Synopses & Reviews
Is postdramatic theatre political and if so how? How does it relate to Brecht's ideas of political theatre, for example? How can we account for the relationship between aesthetics and politics in new forms of theatre, playwriting, and performance?
The chapters in this book discuss crucial aspects of the issues raised by the postdramatic turn in theatre in the late twentieth and early twenty-first century: the status of the audience and modes of spectatorship in postdramatic theatre; the political claims of postdramatic theatre; postdramatic theatre's ongoing relationship with the dramatic tradition; its dialectical qualities, or its eschewing of the dialectic; questions of representation and the real in theatre; the role of bodies, perception, appearance and theatricality in postdramatic theatre; as well as subjectivity and agency in postdramatic theatre, dance and performance.
Offering analyses of a wide range of international performance examples, scholars in this volume engage with Hans-Thies Lehmann's theoretical positions both affirmatively and critically, relating them to other approaches by thinkers ranging from early theorists such as Brecht, Adorno and Benjamin, to contemporary thinkers such as Fischer-Lichte, Rancière and others
About the Author
Dr Jerome Carroll is lecturer in German Studies at the University of Nottingham, UK.

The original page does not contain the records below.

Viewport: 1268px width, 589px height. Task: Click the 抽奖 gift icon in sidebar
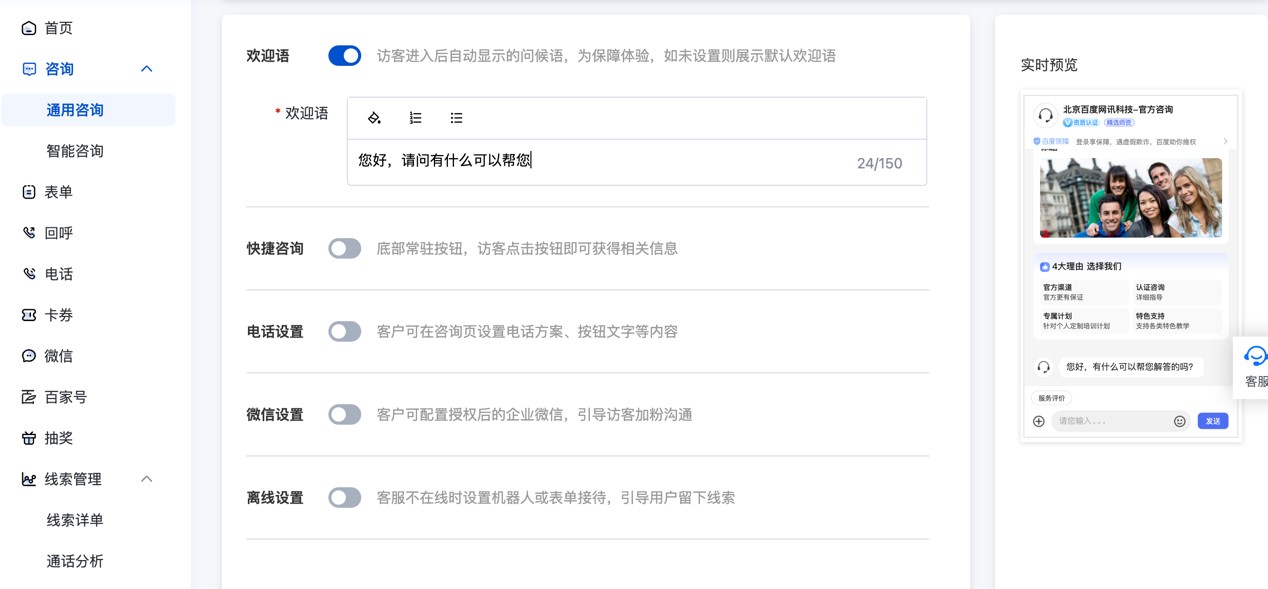click(x=29, y=438)
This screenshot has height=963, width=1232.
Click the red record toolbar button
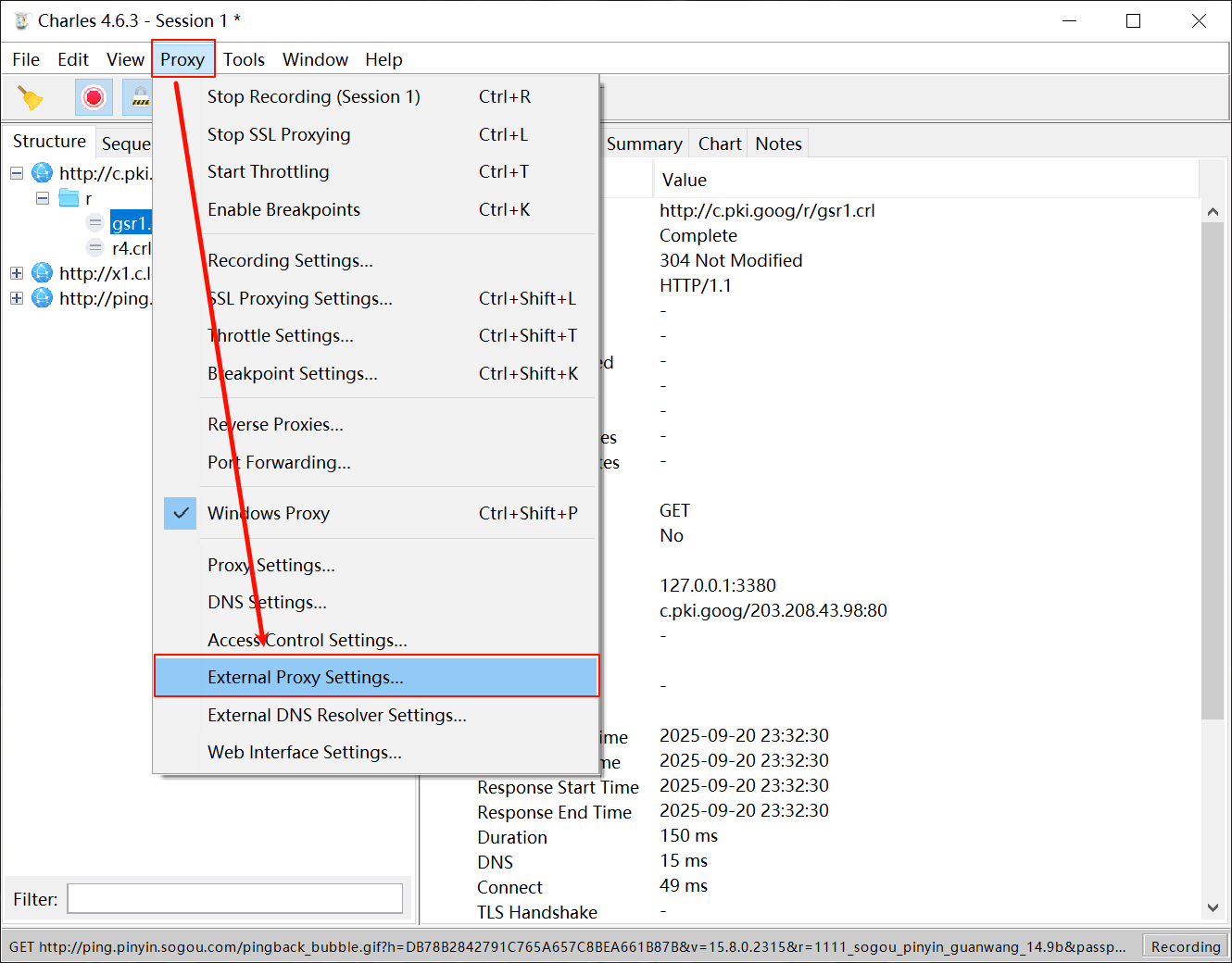pyautogui.click(x=94, y=97)
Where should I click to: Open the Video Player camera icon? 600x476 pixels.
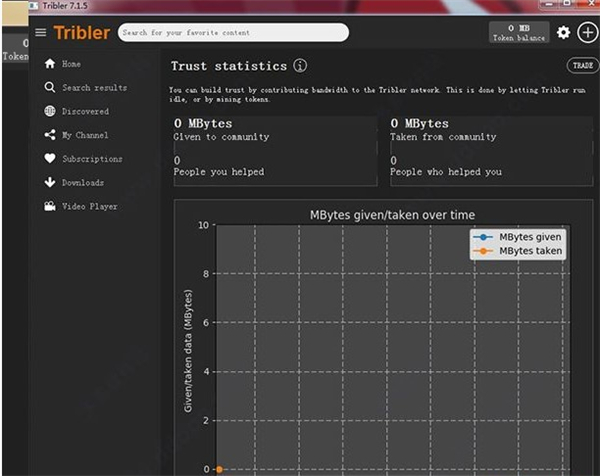click(x=50, y=207)
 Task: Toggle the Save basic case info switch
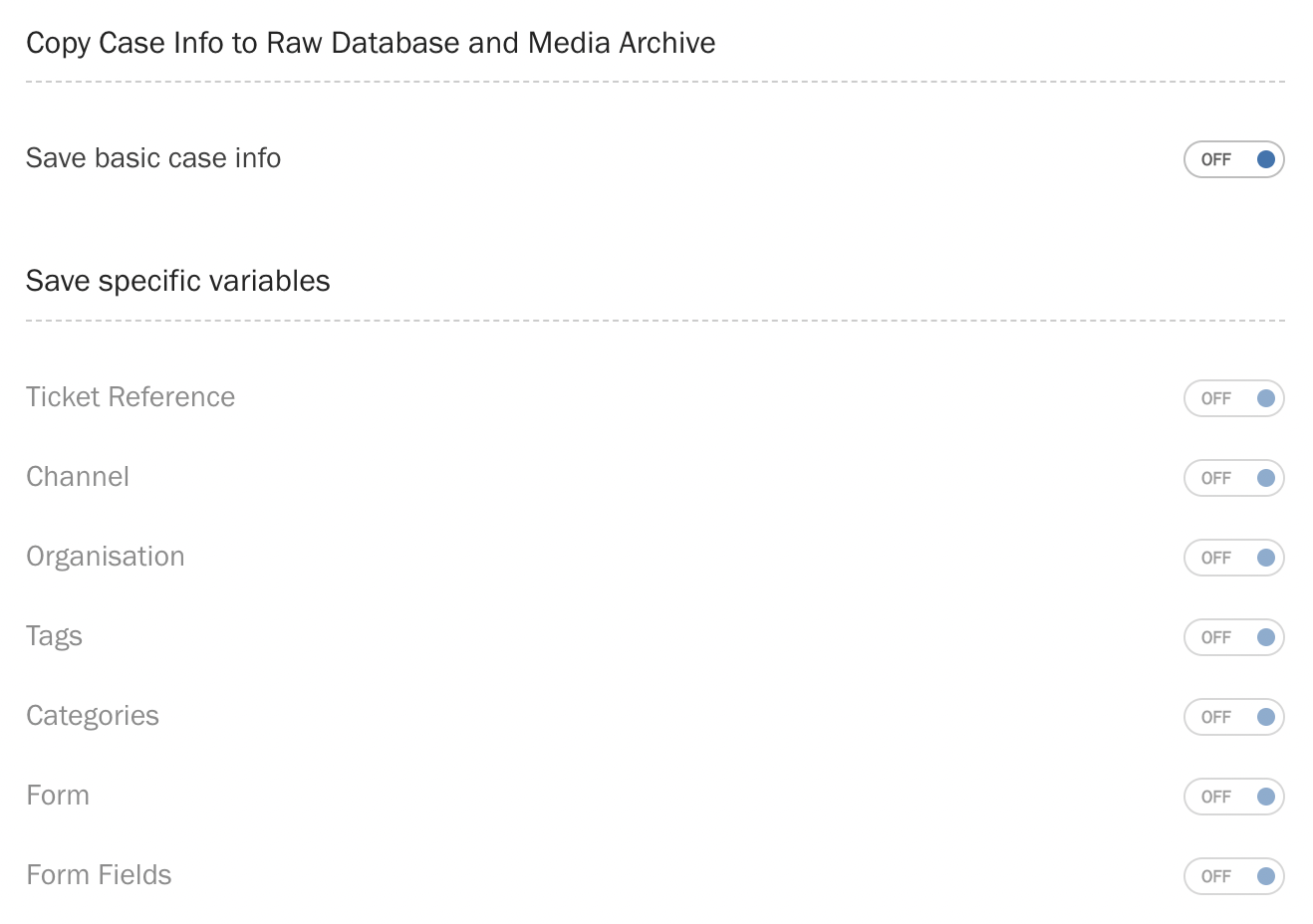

Steven Giles is Professor Emeritus of German Studies and Critical Theory at the University of Nottingham, UK. He has contributed to Brecht on Art and Politics (Methuen Drama, 2003) as well as authoring books on Modern European Drama and Critical Theory.
Dr Karen Jürs-Munby is a lecturer in Theatre Studies at the University of Lancaster, UK. She translated and wrote a critical introduction for Hans-Thies Lehmann's Postdramatic Theatre (2006).
Table of Contents
Introduction (Jerome Carroll (University of Nottingham, UK; Steve Giles, Emeritus, University of Nottingham, UK; Karen Jürs-Munby, Lancaster University, UK)
Performing Dialectics in an Age of Uncertainty, or: Why Post-Brechtian Does Not Mean Postdramatic (David Barnett, University of Sussex, UK)
Spectres of Subjectivity: On the Fetish of Identity in (Post-)Postdramatic Choreography (Peter M Boenisch, University of Surrey, UK)
Political Fictions and Fictionalisations: History as Material for Postdramatic Theatre (Mateusz Borowski, Jagiellonian University, Poland, and Malgorzata Sugiera, Jagiellonian University, Poland)
Phenomenology and the Postdramatic: A Case Study of three plays by Ewald Palmetshofer (Jerome Carroll, University of Nottingham, UK)
Christoph Schlingensief's 'Rocky Dutschke, '68': A reassessment of activism in theatre (Antje Dietze, University of Leipzig, Germany)
Postdramatic Reality Theatre and Productive Insecurity: Destabilizing Encounters with the Unfamiliar in Theatre from Sydney and Berlin (Ulrike Garde, Macquarie University, Australia, and Meg Mumford, University of New South Wales, Australia)
Parasitic Politics: Elfriede Jelinek's 'Secondary Dramas' and their staging (Karen Jürs-Munby, Lancaster University, UK)
A future for Tragedy? Remarks on the Political and the Postdramatic (Hans-Thies Lehmann, Visiting Professor at University of Kent, UK)
Acting, disabled: Back to Back Theatre and the politics of appearance (Theron Schmidt, King's College London, UK)
Performing the Collective: Heiner Müller's 'Alone with these Bodies' ('Allein mit diesen Leibern) as a piece of Postdramatic Theatre (Michael Wood, University of Edinburgh, UK)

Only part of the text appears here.